◆ Aim of the exercise ◆
Set down, unchanged, the part of the records that begins with the line containing "Click flame icon" and ends with the line containing "Action: point(169,764)", including both of those lines.

◆ Records to use ◆

────────────────────

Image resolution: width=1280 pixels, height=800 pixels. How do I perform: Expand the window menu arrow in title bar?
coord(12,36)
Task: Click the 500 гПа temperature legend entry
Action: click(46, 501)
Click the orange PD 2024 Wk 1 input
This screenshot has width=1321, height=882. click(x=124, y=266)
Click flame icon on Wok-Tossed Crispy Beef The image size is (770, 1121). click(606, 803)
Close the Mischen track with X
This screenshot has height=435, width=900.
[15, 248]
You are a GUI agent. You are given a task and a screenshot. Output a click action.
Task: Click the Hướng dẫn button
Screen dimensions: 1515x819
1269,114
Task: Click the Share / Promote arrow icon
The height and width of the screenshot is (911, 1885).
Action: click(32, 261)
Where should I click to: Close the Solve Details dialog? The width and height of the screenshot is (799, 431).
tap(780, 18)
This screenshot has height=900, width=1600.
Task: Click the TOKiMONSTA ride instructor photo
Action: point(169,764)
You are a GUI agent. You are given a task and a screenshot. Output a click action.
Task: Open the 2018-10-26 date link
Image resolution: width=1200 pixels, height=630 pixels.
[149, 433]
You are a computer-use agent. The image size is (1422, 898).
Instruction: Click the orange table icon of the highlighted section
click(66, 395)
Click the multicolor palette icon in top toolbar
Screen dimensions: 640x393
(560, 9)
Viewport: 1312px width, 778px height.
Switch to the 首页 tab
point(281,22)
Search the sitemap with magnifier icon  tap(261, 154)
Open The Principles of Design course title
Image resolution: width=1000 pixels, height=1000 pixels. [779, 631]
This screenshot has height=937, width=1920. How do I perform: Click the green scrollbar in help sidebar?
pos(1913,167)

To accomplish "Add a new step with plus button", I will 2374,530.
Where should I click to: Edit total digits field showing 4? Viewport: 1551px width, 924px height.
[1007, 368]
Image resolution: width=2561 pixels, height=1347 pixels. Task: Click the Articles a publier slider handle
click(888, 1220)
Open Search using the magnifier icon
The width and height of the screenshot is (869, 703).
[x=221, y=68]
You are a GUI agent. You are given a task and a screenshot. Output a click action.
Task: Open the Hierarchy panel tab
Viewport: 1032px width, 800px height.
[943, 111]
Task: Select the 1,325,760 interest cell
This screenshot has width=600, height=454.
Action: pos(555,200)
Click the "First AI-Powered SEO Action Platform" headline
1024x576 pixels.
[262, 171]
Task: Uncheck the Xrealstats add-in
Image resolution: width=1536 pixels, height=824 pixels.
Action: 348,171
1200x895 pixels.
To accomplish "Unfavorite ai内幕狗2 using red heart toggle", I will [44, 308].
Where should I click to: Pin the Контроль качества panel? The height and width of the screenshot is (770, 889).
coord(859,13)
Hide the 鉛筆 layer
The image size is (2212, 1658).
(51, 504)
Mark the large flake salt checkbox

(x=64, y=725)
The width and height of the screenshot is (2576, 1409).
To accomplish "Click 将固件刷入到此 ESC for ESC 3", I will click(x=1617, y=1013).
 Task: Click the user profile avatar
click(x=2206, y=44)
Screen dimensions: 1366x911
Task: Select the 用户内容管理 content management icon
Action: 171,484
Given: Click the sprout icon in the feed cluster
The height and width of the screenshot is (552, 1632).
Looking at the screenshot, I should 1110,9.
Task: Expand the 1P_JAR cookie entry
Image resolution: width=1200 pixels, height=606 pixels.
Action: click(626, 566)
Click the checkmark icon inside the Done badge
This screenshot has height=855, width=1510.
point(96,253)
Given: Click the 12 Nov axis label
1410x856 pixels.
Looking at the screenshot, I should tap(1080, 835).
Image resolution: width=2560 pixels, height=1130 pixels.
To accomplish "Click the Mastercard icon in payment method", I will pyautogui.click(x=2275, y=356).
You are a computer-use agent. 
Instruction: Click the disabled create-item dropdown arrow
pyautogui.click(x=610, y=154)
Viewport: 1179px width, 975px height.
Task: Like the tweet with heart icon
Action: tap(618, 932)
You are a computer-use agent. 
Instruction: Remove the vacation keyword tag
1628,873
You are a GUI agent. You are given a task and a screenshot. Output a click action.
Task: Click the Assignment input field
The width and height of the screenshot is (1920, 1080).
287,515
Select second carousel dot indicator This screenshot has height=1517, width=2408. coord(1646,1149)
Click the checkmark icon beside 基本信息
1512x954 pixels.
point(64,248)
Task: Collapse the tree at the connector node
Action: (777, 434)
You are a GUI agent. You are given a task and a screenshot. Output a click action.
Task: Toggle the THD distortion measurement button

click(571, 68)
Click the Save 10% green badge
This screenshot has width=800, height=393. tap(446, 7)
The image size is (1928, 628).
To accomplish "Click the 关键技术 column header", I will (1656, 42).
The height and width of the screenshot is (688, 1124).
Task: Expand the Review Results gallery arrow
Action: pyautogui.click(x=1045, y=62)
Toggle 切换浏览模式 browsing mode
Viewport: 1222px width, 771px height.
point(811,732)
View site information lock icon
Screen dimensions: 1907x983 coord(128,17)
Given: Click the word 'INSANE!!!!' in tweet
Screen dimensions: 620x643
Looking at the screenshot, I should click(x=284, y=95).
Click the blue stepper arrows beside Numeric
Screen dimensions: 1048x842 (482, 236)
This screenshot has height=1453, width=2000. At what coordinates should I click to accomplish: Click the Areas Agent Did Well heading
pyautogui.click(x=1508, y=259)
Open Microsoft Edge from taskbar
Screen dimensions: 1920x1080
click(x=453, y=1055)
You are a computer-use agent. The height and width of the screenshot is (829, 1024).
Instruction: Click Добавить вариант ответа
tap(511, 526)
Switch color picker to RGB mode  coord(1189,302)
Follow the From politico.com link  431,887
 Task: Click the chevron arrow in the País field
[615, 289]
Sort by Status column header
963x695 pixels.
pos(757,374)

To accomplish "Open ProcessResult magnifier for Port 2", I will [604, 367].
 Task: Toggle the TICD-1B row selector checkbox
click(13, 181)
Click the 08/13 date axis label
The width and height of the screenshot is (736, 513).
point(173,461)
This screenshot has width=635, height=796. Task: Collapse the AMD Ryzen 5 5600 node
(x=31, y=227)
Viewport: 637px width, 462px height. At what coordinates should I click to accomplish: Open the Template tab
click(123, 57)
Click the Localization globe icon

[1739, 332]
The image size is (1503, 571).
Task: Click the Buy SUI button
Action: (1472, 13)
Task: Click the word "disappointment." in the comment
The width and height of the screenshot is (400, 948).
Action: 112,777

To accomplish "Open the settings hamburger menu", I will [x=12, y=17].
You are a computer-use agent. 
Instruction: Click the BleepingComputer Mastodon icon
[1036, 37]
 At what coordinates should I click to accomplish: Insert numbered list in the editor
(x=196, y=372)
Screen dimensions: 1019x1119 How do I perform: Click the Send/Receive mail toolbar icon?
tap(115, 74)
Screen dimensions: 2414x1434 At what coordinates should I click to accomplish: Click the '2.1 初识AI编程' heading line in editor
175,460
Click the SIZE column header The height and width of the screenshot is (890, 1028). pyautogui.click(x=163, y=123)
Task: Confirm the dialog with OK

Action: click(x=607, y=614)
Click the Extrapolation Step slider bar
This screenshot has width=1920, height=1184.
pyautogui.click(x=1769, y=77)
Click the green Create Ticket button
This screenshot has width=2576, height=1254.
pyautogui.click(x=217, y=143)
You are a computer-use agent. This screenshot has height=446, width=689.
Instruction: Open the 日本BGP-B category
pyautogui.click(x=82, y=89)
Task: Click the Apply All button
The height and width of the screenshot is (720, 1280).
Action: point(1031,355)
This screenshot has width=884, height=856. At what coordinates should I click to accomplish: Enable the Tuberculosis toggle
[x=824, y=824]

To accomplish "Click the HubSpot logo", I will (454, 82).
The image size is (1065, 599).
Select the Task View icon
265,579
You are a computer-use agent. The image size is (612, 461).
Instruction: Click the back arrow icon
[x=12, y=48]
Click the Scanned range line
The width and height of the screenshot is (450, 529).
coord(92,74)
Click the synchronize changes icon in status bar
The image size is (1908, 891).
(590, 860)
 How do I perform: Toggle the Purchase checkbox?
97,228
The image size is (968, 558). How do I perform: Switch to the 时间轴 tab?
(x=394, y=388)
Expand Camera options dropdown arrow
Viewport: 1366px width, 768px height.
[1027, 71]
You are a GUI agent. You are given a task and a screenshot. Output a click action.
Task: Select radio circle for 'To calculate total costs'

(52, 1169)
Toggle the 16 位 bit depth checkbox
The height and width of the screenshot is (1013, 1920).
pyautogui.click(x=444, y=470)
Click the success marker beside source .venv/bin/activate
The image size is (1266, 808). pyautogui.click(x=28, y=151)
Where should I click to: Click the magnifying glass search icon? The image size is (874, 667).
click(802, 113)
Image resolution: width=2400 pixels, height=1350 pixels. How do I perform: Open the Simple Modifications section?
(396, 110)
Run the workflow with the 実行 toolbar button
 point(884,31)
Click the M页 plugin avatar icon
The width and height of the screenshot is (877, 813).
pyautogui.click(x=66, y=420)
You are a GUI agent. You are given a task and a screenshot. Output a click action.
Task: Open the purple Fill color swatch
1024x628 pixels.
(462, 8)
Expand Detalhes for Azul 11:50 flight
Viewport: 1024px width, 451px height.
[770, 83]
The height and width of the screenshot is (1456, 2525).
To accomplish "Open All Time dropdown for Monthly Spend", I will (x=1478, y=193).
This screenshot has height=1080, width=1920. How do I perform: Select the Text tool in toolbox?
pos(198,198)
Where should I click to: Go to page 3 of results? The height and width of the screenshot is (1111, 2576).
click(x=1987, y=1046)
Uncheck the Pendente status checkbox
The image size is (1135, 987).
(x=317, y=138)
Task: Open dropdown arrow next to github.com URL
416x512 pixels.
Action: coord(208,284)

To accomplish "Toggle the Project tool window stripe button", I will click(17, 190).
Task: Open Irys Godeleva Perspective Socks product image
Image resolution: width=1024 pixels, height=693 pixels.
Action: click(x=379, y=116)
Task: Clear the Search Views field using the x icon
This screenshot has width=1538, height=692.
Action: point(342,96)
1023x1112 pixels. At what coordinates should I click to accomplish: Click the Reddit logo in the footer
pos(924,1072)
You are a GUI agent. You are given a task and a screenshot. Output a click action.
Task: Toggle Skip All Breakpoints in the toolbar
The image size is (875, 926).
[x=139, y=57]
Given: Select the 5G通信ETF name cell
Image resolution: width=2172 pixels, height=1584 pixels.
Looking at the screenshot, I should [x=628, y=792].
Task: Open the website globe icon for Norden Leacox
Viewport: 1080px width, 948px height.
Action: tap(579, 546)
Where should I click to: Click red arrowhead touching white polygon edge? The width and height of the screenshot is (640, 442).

────────────────────

◆ Solution for this task ◆
Click flame icon on Wok-Tossed Crispy Beef The image size is (770, 1121). click(606, 803)
Close the Mischen track with X
This screenshot has height=435, width=900.
[15, 248]
You are a GUI agent. You are given a task and a screenshot. Output a click action.
Task: Click the Hướng dẫn button
Screen dimensions: 1515x819
1269,114
Task: Click the Share / Promote arrow icon
The height and width of the screenshot is (911, 1885).
Action: click(32, 261)
Where should I click to: Close the Solve Details dialog? The width and height of the screenshot is (799, 431).
tap(780, 18)
This screenshot has height=900, width=1600.
Task: Click the TOKiMONSTA ride instructor photo
Action: point(169,764)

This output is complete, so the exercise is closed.